Patrick, I'm not familiar with the DeWalt so I can't make any recommendations. All I can say is this works great for my needs. Good luck, G.
Hi I couldn't just catch the name of the blade you recommend
Ron, the blades I use are of the Starret brand. Lenox and Moorse are also good brands. This saw uses a 64.5" blade. Hope this helps, G.
Really Good Video.
AMBICA BANDSAW Thanks! G.
Thank you very much for the information..
No problem! G.
Great video
Thanks Dave! Take care, G.
Thanks for the video, nice review.
Jim
No problem and thanks Jim! Good luck, G.
Use a syringe to remove the oil...
Good tip! Thanks, G.
A thrift store turkey baster, toss when done. ☺
You probably can't move the guide wheels in much farther than you have them now because the guide wheels hit the frame.

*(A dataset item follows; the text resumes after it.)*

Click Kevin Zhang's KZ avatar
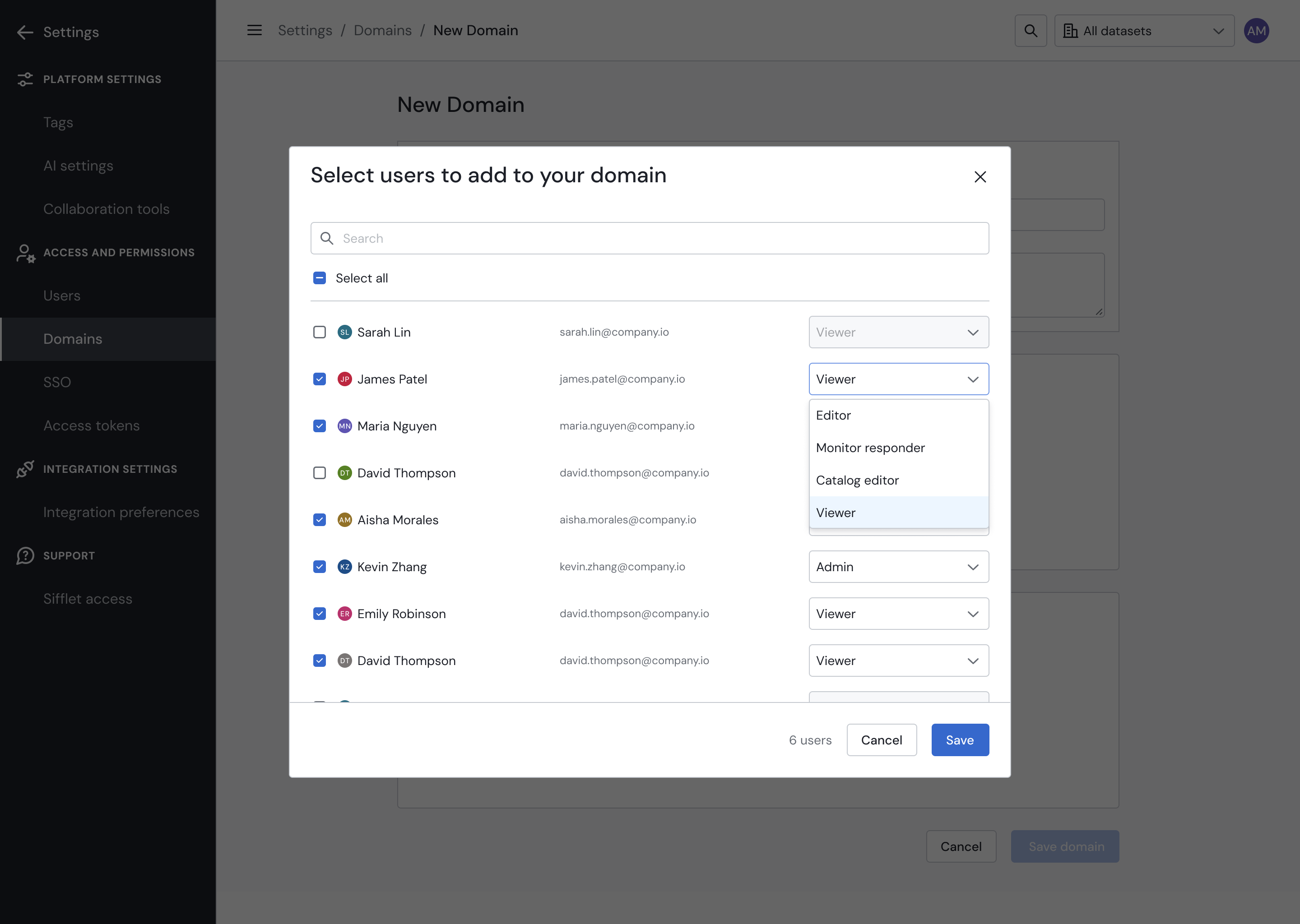 click(344, 567)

You are 100% correct. I never really looked at them too closely, but they will hit the base casting for sure. Thanks for pointing that out, G.

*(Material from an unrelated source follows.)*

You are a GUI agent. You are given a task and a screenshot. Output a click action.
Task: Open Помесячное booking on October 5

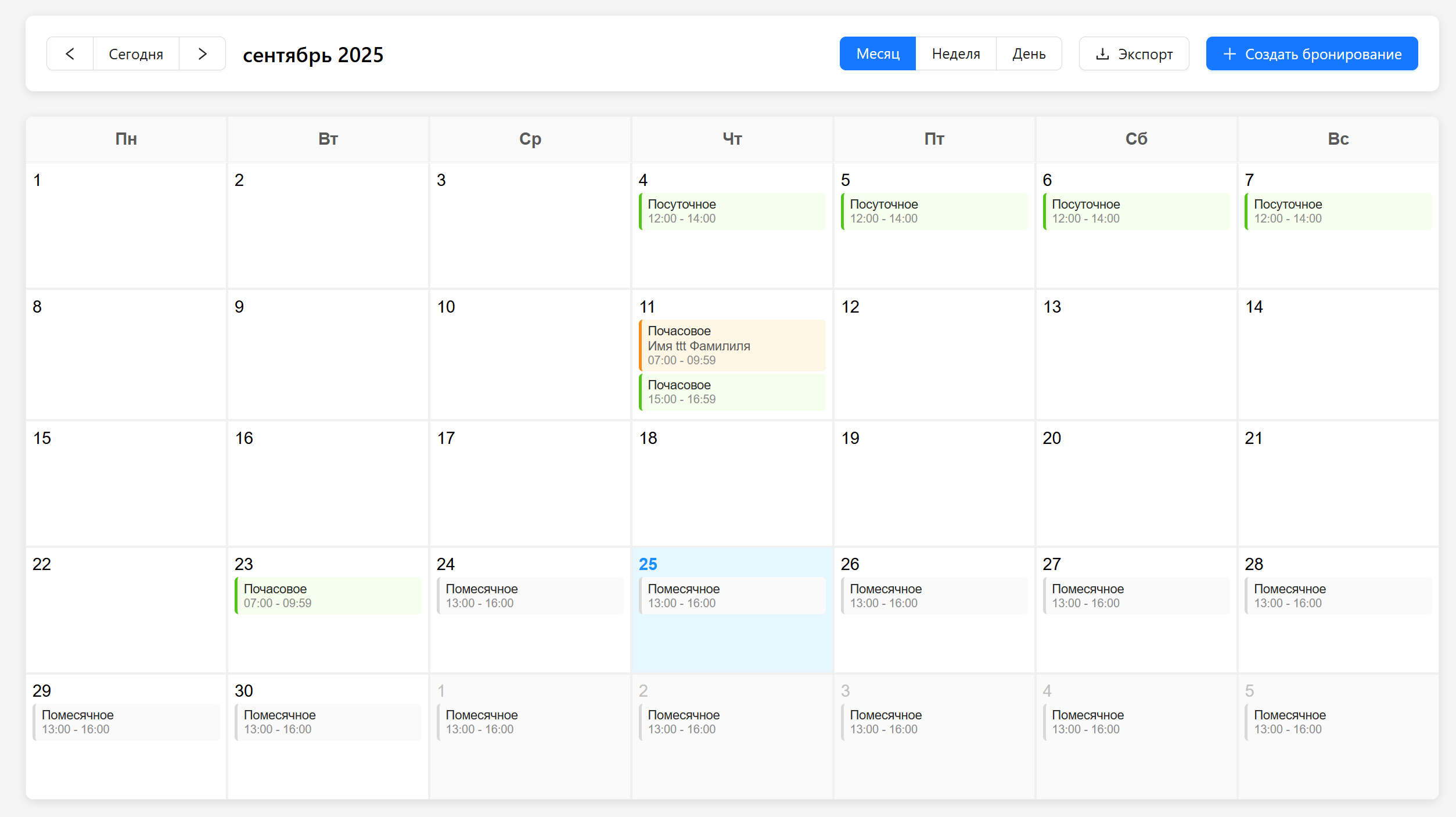[x=1338, y=722]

Thanks !! I'm going to buy one.
No problem. For what they cost, it's an excellent purchase. Look for a 25% off coupon to save a good chunk. I have a video up somewhere that includes a link to the coupons and some other free stuff. Good luck, G.
Thank you!
No problem! G.
Ghostses-do you own a boat?purchase one and very soon.that way you could use your Harbor Freight Band saw for a anchor.tools there suck.
+Danny Boggs
No I don't. But even if I did, I wouldn't be using this for an anchor since it is an awesome saw! I agree some of their stuff sucks- but not all by any stretch. I have some really good stuff from there, and at a great price. I have tools from the top shelf down and purchase them accordingly- based on my needs. Take care, G.
I noticed someone else as fitted wheels so he can move his saw in and out of his workshop
That's cool! G.
I had one with the same chinzie motor; one day it self-immolated.

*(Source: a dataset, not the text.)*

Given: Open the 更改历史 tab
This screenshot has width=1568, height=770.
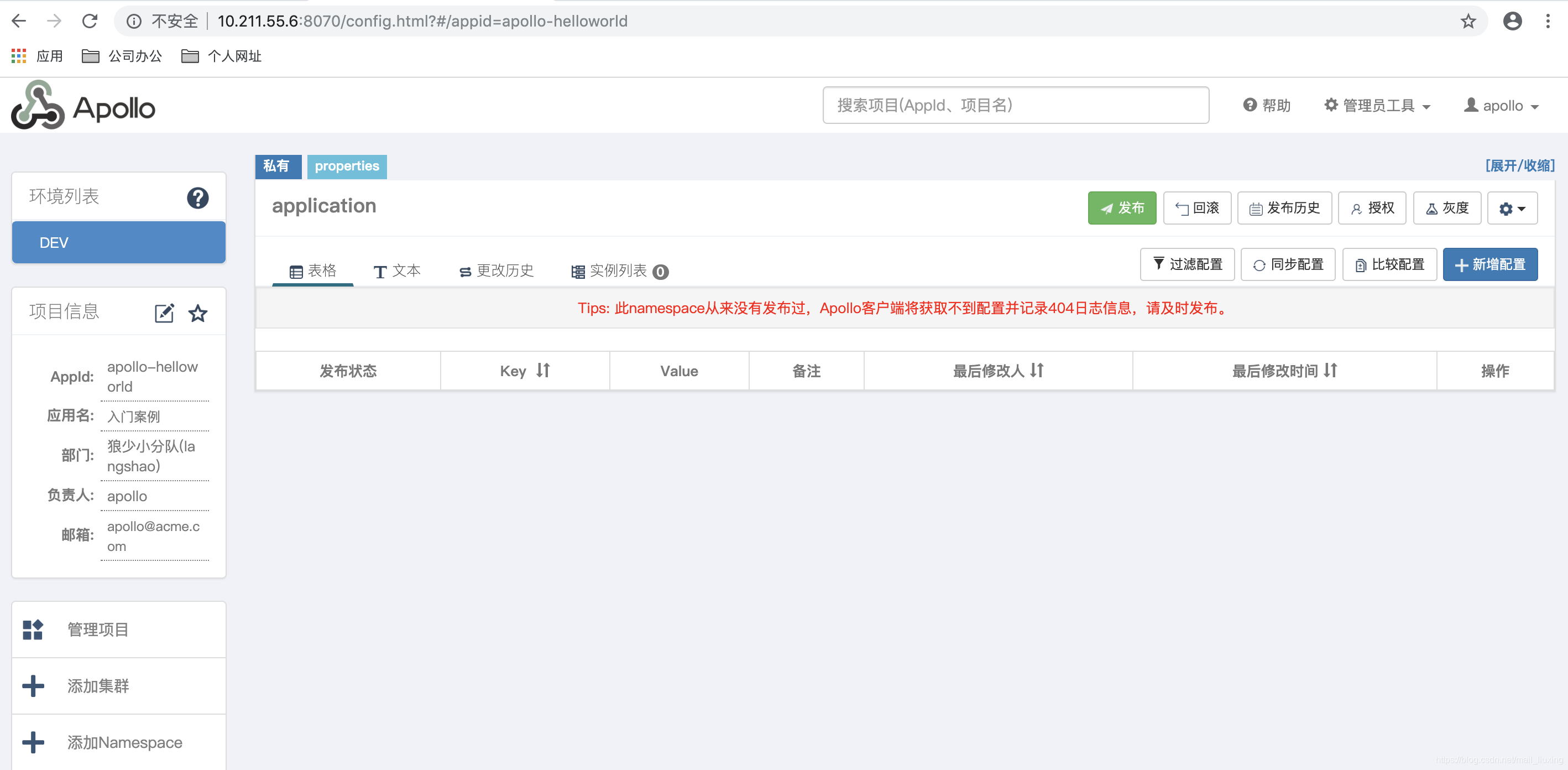Looking at the screenshot, I should [x=496, y=270].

That's not good Bruce! While mines never seen a massive amount of use- it's still working fine. Hopefully you can find a replacement that will fit. Good luck, G.
turkey baster should be able to suck the gear oil out instead of tearing the saw all apart
Good tip Rick! Any advice on wrestling it from the wife to use it for oil...lol. Take care, G.
@@ghostses Dollar Tree sells a plastic turkey baster for $1. Don't use your wife's nice glass one. Another option is a 50cc Syringe on Ebay with tubing for about $2 or without tubing for $1 shipped free from the PRC.
nice !!!!
Thanks Ron! Take care, G.
You people in america give the impression that everything is top quality ! Obviously this bandsaw is a pile of shit. You guys do yourselves NO favours by buying this cheap rubbish. Companys like Harbour freight are changing the standards . It would be better if they sold this saw in kit form because it's enevitable that your going to rebuild it anyway
Opinions vary. I've had it for 6yrs and it still works great. For what it costs, the quality is not that bad. What you're missing here is we're all not made of money, and many "better" saws (among tons of other tools and machines )are out of reach for a lot of us. Would I use it in a production environment- no. That's where HF plays a role for the home gamer, to allow many to get into something, a hobby, etc. where otherwise folks may not be able to. I agree about the "kit" comment, but not about this saw. Other things I've purchased have had to be modified to work better- but I knew it going in. The spotty QC or workmanship on some items are reflected in the price though. I have no problem saving money and finishing the kit myself. Take care, G.